For loss of amenities

30,000

30,000

Confirmed

Total

Rs. 44,38,600

Rs. 44,78,600

enhanced

16. At this juncture, it is necessary to refer the judgment of the Hon'ble Supreme Court in Surekha and others vs. Santosh and others (C.A.No.476 of 2020 dated 21.01.2020) wherein, the Hon'ble Apex Court reiterated that even in the absence of any appeal or cross-appeal by the claimant seeking enhancement, the Court is duty bound to ensure that just compensaton is awarded and the relevant paragraphs are extracted hereunder.

                   “2. This appeal takes exception to the judgment and order dated 04.01.2019 passed by the High Court of Judicature at Bombay, Bench at Aurangabad in First Appeal No.2564 of 2016, whereby the High Court, even though agreed with the stand of the appellants that just compensation amount ought to be Rs.49,85,376/- (Forty- Nine Lakh Eighty-Five Thousand Three Hundred Seventy- Six Only), however, declined to grant enhancement merely on the ground that the appellants had failed to file crossappeal.

                   3. By now, it is well-settled that in the matter of insurance claim compensation in reference to the motor accident, the court should not take hyper technical approach and ensure that just compensation is awarded to the affected person or the claimants.”

17. Considering the facts and circumstances, this Court holds that the claimant is entitled to get interest at the rate of 7.5% per annum from the date of petition till the date of realization.

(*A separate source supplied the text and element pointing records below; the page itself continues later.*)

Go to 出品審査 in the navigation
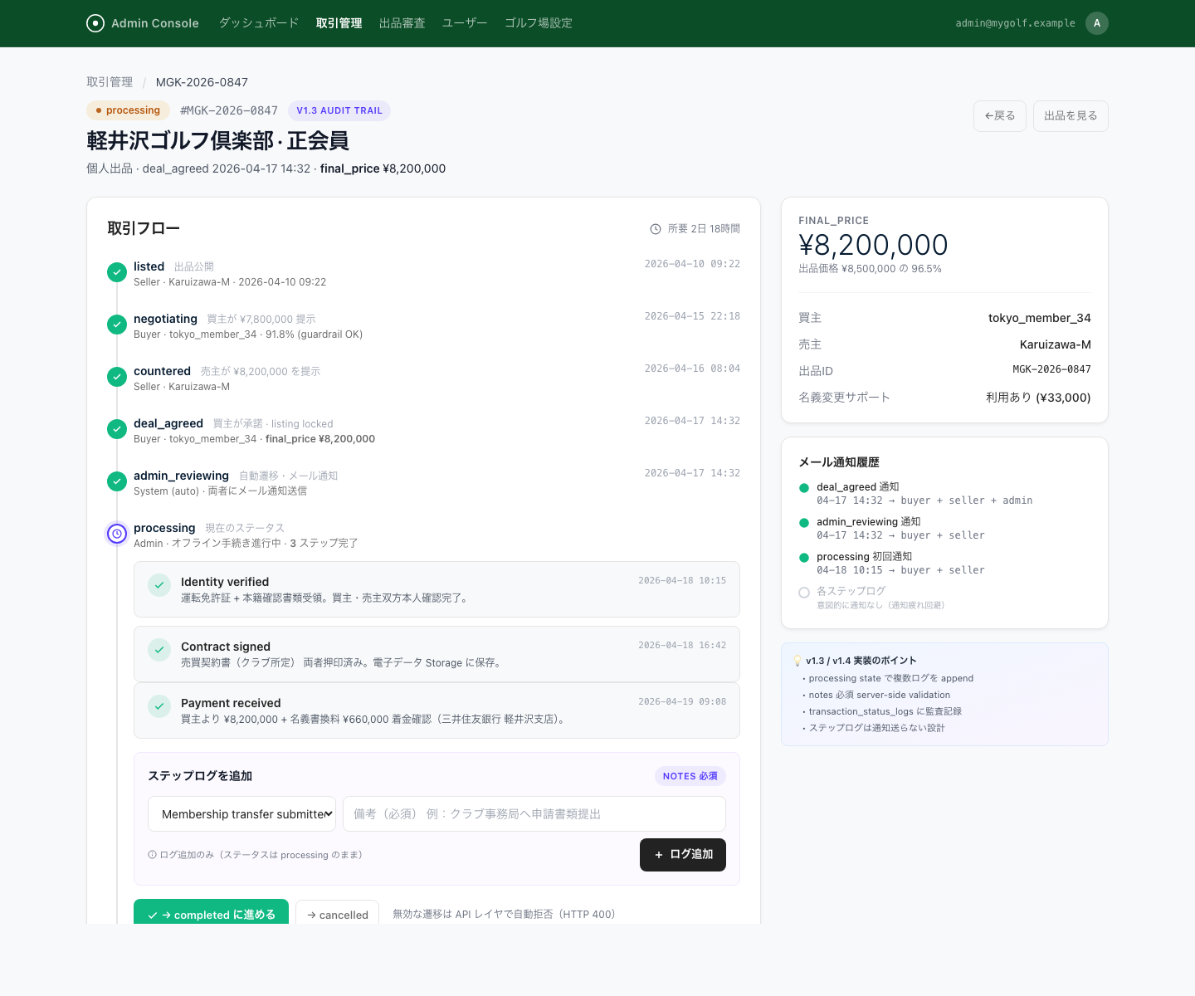Image resolution: width=1195 pixels, height=996 pixels. pos(402,23)
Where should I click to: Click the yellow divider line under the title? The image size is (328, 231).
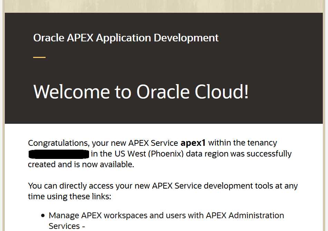click(x=39, y=57)
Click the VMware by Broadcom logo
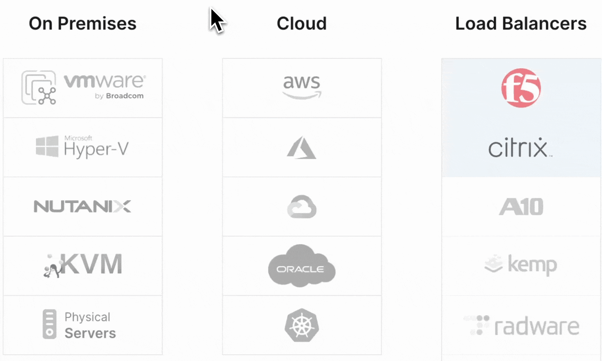The width and height of the screenshot is (602, 361). click(x=83, y=88)
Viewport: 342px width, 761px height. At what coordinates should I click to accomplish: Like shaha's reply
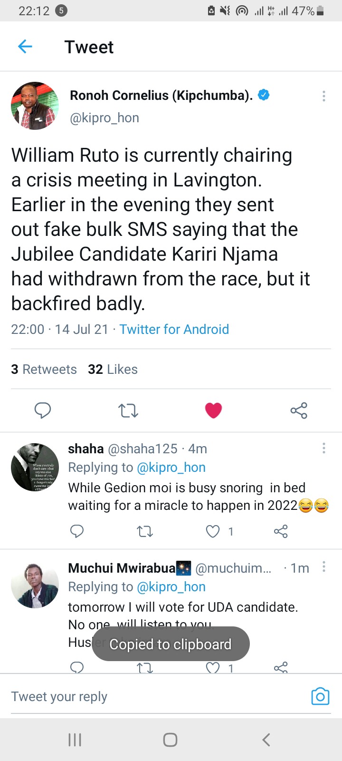click(213, 531)

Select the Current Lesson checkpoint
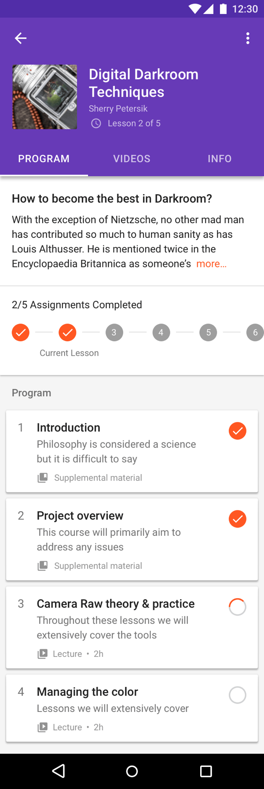click(67, 332)
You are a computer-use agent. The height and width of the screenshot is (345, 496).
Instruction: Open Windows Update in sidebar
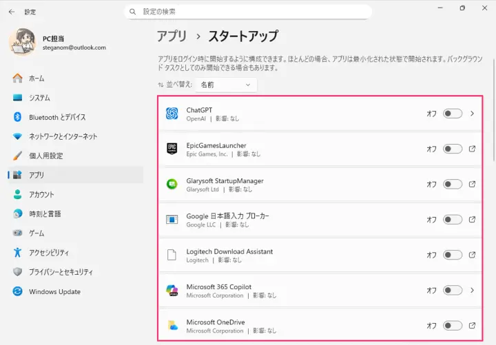click(54, 291)
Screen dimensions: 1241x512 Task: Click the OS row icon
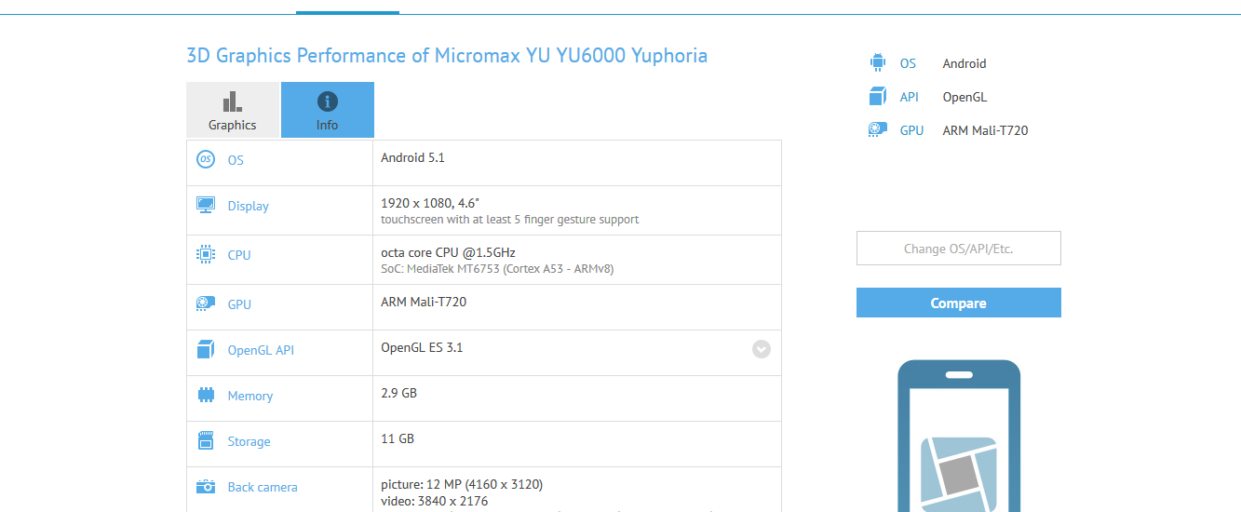(x=206, y=160)
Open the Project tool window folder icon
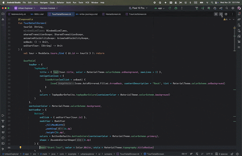Screen dimensions: 242x156 [x=3, y=14]
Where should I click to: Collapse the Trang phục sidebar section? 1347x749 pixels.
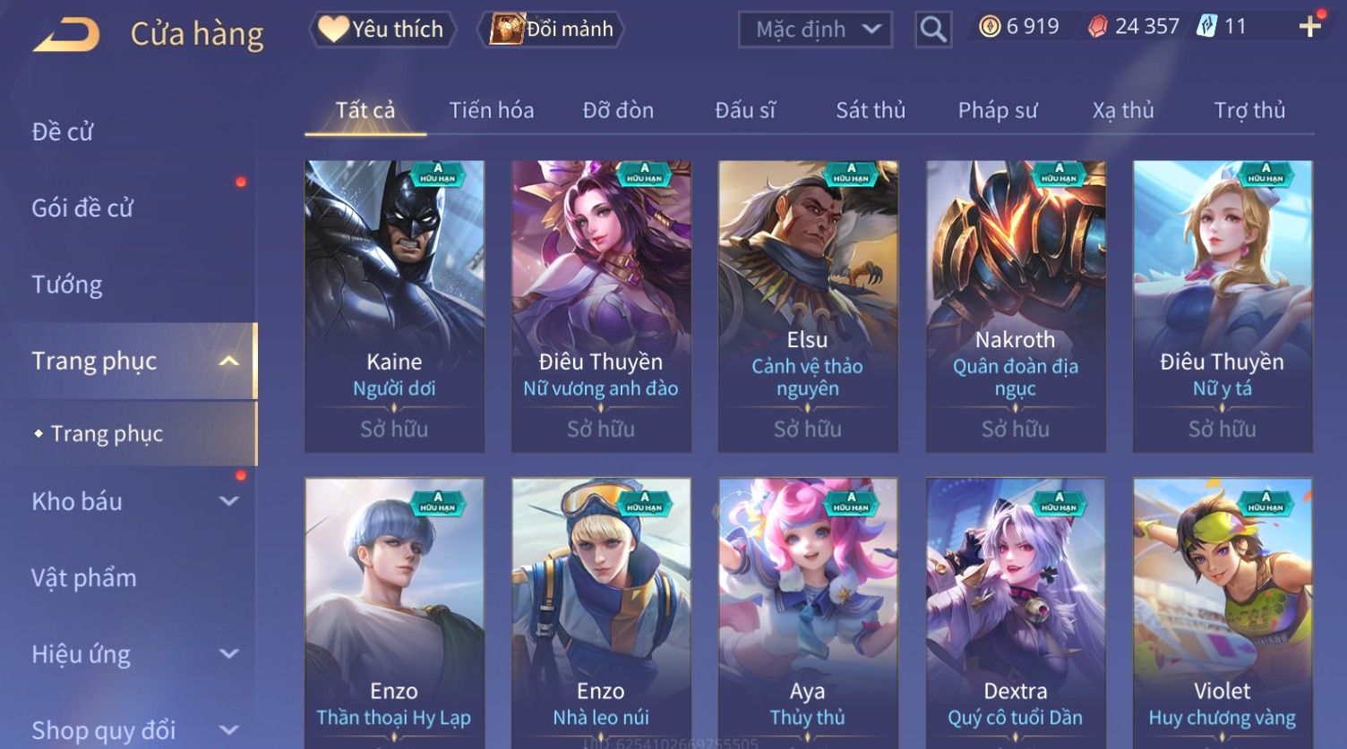pos(229,361)
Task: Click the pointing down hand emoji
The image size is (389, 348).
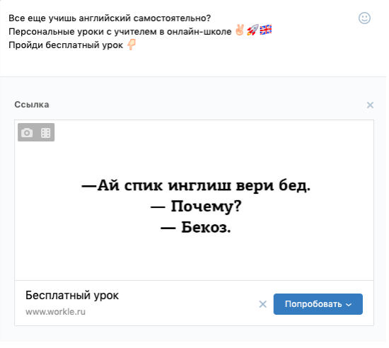Action: point(132,45)
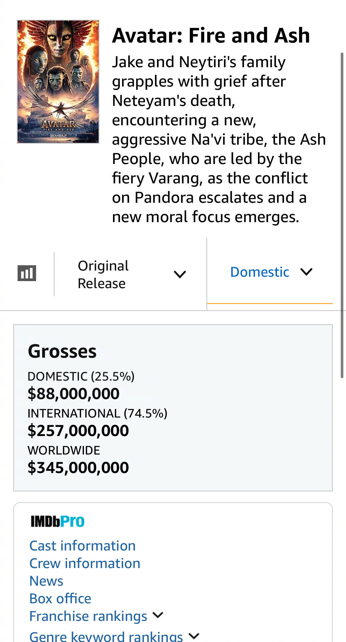Click the Grosses heading

point(62,351)
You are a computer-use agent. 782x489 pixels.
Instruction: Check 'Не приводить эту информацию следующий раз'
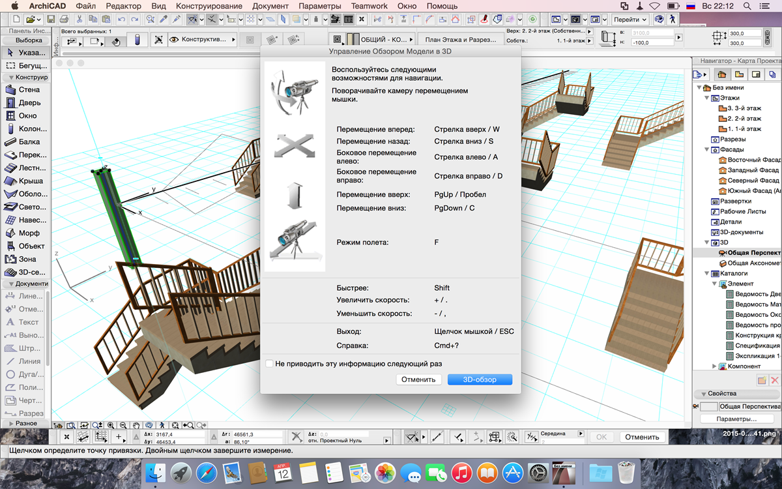coord(269,363)
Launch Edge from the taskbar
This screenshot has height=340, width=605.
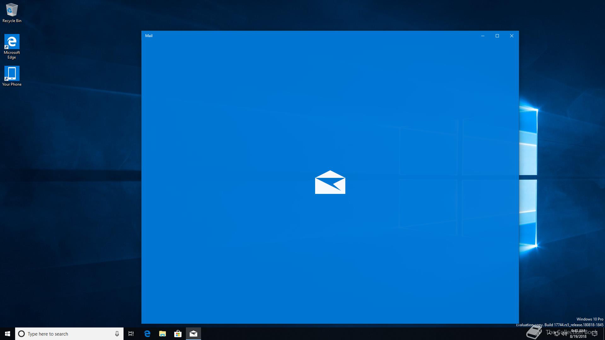(x=147, y=334)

18. In the result, the Civil Miscellaneous Appeal is dismissed The compensation awarded by the Tribunal to the claimants is enhanced from Rs.44,38,600/- to Rs.44,78,600/- along with interest at 7.5%pa., from the date of petition till the date of realization and costs. The appellant – Insurance Company is directed to deposit the entire award amount along with accrued interest and costs, to the credit of above said M.C.O.P.No. 300 of 2021, on the file of the Motor Accident Claims Tribunal / Special Subordinate Court, Dindigul, less the amount already deposited, if any, within a period of four weeks from the date of receipt of a copy of this Judgment and on such deposit, the claimant is permitted to withdraw the same, on filing appropriate application before the Tribunal. The parties are directed to bear their own costs. The claimant is directed to pay the court fee for the enhanced compensation, and the Registry is directed to draft the decree only after the payment of Court fee. Consequently, the connected Civil Miscellaneous Petition is dismissed.